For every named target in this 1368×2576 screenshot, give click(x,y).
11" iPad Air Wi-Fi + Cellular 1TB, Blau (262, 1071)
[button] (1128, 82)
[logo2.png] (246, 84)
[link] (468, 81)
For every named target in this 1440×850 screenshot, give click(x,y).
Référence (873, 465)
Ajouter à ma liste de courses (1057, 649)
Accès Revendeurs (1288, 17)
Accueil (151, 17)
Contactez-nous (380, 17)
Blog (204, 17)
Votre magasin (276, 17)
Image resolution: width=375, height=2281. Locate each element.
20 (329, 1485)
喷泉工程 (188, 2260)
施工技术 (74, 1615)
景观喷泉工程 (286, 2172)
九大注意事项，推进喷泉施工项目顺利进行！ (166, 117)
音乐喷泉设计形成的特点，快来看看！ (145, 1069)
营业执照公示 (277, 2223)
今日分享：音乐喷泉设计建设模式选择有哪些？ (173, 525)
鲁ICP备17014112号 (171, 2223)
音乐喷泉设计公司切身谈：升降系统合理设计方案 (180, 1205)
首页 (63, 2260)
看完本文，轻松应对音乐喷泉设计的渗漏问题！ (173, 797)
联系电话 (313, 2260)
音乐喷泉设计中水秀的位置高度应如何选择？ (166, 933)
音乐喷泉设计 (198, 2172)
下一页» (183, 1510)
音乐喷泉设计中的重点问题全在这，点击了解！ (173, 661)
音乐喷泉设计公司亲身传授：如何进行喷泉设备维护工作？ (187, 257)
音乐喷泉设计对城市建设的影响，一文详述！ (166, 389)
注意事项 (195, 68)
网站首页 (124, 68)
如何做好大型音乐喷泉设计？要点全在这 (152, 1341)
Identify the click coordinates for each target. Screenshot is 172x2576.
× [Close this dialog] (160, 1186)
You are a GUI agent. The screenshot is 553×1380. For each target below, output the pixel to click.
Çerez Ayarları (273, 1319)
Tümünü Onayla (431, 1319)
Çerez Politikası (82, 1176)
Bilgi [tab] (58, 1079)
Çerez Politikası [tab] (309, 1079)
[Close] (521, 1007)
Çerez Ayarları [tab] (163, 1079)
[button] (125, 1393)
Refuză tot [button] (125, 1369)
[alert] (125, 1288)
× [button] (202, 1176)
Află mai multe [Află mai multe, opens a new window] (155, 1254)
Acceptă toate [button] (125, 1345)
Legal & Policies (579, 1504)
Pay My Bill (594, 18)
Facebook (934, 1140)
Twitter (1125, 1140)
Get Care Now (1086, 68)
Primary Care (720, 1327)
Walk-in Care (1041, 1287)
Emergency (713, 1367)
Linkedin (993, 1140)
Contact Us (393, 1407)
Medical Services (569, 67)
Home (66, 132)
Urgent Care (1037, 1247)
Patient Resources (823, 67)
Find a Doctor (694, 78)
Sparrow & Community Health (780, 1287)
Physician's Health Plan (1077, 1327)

WHAT TO WORK ON:
Shift the click coordinates in the entries starting at the line that contains "[button] (202, 1176)" and ending at the last entry, both included, by adding 48 to every x and y value. Rewrite only those lines, keeping any requests among them unchanged.

THE RESULT:
× [button] (250, 1224)
Află mai multe [Află mai multe, opens a new window] (203, 1302)
Acceptă toate [button] (173, 1393)
Legal & Policies (627, 1552)
Pay My Bill (642, 66)
Facebook (982, 1188)
Twitter (1173, 1188)
Get Care Now (1134, 116)
Primary Care (768, 1375)
Walk-in Care (1089, 1335)
Emergency (761, 1415)
Linkedin (1041, 1188)
Contact Us (441, 1455)
Medical Services (617, 115)
Home (114, 180)
Urgent Care (1085, 1295)
Patient Resources (871, 115)
Find a Doctor (742, 126)
Sparrow & Community Health (828, 1335)
Physician's Health Plan (1125, 1375)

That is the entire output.